Since your protocol can't be certain to cover all members of the class that uses it, any initializer you declare in your protocol will need to delegate initialization of the "unknown" members of the class to another initializer provided by the class itself.
I adjusted your example to illustrate this using a basic init() as the delegation initializer for the protocol.
As you can see, this requires that your class implement initial values for all members when init() is called.
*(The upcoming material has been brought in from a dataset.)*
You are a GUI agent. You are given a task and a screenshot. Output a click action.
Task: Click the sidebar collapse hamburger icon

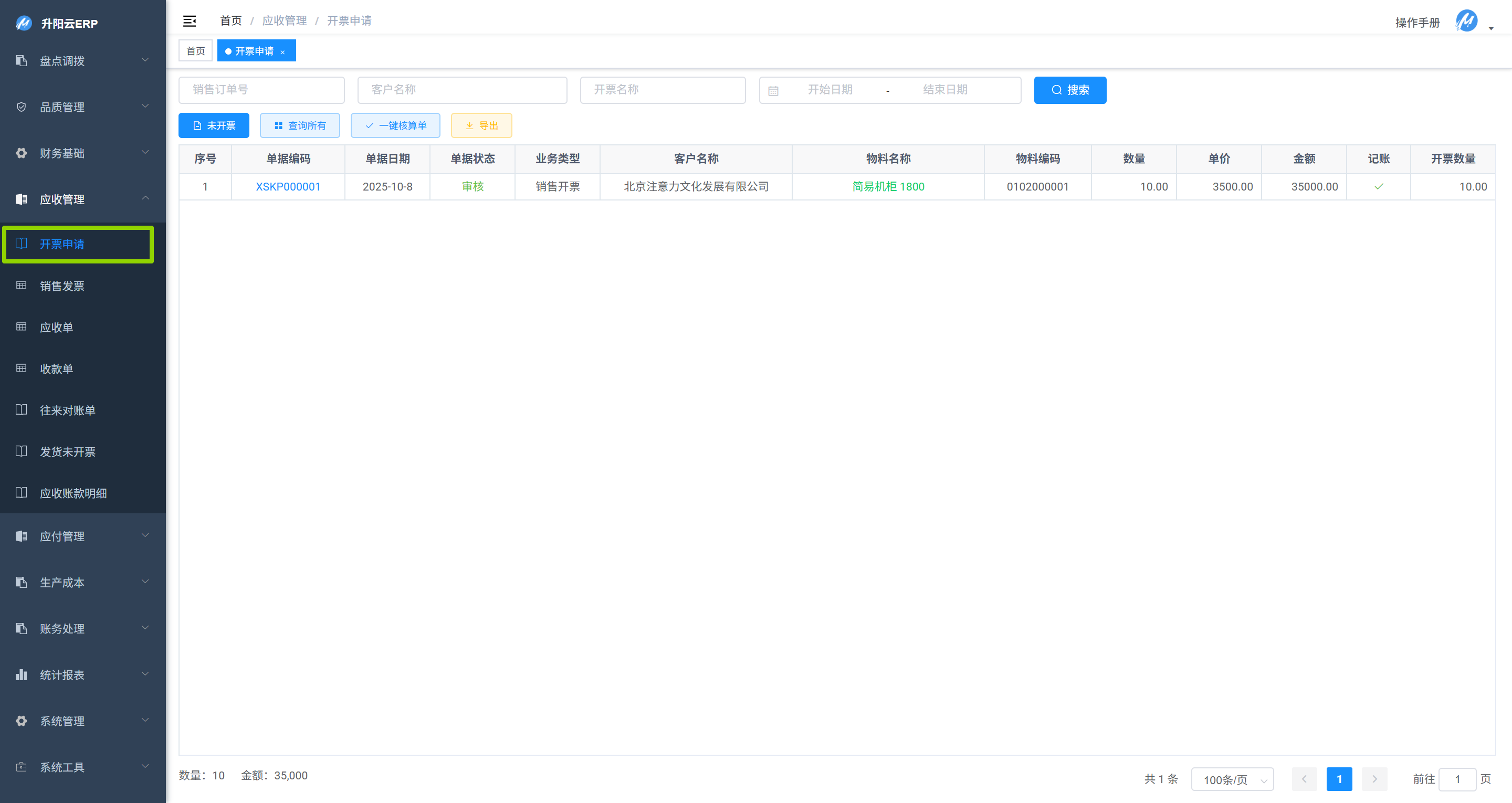pyautogui.click(x=189, y=21)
In this case I did that by providing default values in each member's declaration. And, since there isn't always an actual initial value for some members, I changed them to auto-unwrap optionals.
And to make thinks more interesting, your class cannot delegate initialization to a protocol supplied initializer unless it does so through a convenience initializer.
I wonder if all these restrictions are worth the trouble. I suspect you're trying to use a protocol because you need a bunch of common variables to be initialized consistently between classes that implement the protocol. Perhaps using a delegate class would provide a less convoluted solution than protocols (just a thought).
protocol Thing:AnyObject
{
var color:UIColor! { get set }
init()
}
extension Thing
{
init(color:UIColor)
{
self.init()
self.color = color
}
}
class NamedThing:Thing
{
var name:String! = nil
var color:UIColor! = nil
required init() {}
convenience init(name:String,color:UIColor)
{
self.init(color:color)
self.name = name
}
}
I have come to the conclusion that the question is sort of unanswerable, as a protocol extension can not dynamically define properties(unless it provides default values for properties, or declares them as implicitly unwrapped). To resolve this in a more protocol oriented fashion, it requires a different approach, which still involves declaring and initializing all variables in the concrete class, something like:
import UIKit
protocol Colorable {
var color: UIColor {get set}
}
protocol Nameable {
var name: String {get set}
}
class ColoredNamedThing: Colorable, Nameable {
var name: String
var color: UIColor
init(name: String, color: UIColor) {
self.name = name
self.color = color
}
}
var coloredNamedThing = ColoredNamedThing(name: "Name", color: UIColor.redColor())
Thank you to @alain-t for the answer I'm going to accept as it most closely finds a solution to my question, despite it including implicitly unwrapped properties.
Thank you to @rob-napier also for your contribution also.